详细信息 说明 上次检测时间 这是上次触发特征码的时间。 详细信息 触发的特征码的名称。 受影响的产品 说明哪些产品容易受到攻击。 受影响的虚拟机 入侵尝试所涉及的虚拟机的列表。 漏洞详细信息 如果有,则将显示一个链接,该链接指向与漏洞关联的 CVE 和 CVSS 评分。 源 攻击者的 IP 地址和使用的源端口。 目标 被攻击者的 IP 地址和使用的目标端口。 攻击方向 客户端-服务器或服务器-客户端。 关联的 IDS 规则 配置的导致出现此事件的 IDS 规则的可点击链接。 修订版本 IDS 特征码的修订版本号。 活动 显示触发此特定 IDS 特征码的总次数、最近出现时间以及首次出现时间。 - 要查看入侵历史记录,请单击某个事件旁边的箭头,然后单击“查看入侵历史记录”。
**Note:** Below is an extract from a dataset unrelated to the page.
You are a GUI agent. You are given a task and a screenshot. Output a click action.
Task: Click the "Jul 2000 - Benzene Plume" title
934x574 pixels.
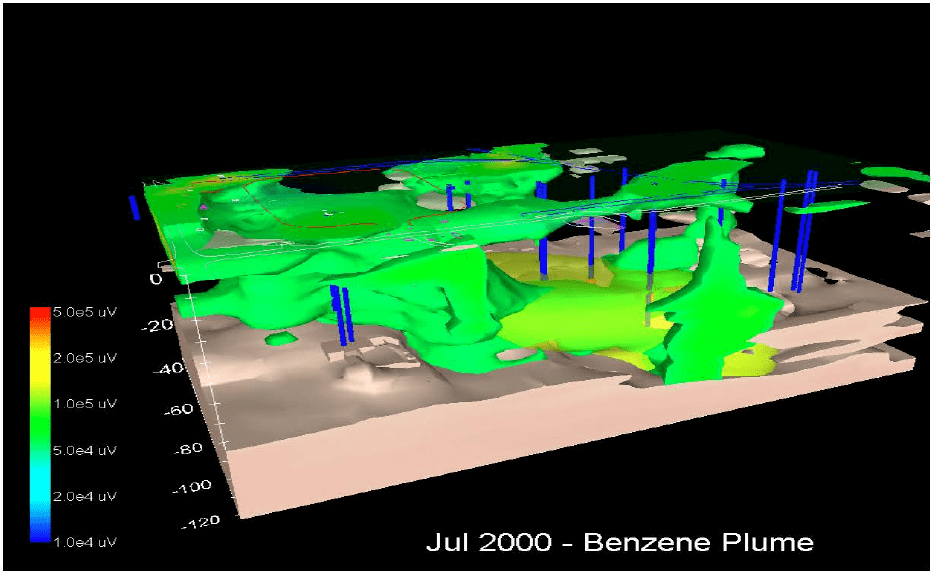619,542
此时将打开一个窗口,其中包含以下详细信息:
详细信息 说明 源 IP 攻击者的 IP 地址。 源端口 攻击中使用的源端口。 目标 IP 被攻击者的 IP 地址。 目标端口 攻击中使用的目标端口。 协议 检测到的入侵的流量协议。 检测时间 这是上次触发特征码的时间。
- 图表下方显示的图形表示在选定时间范围内发生的事件。您可以放大此图上的特定时间范围,查看在该时间范围内发生的相关事件的特征码详细信息。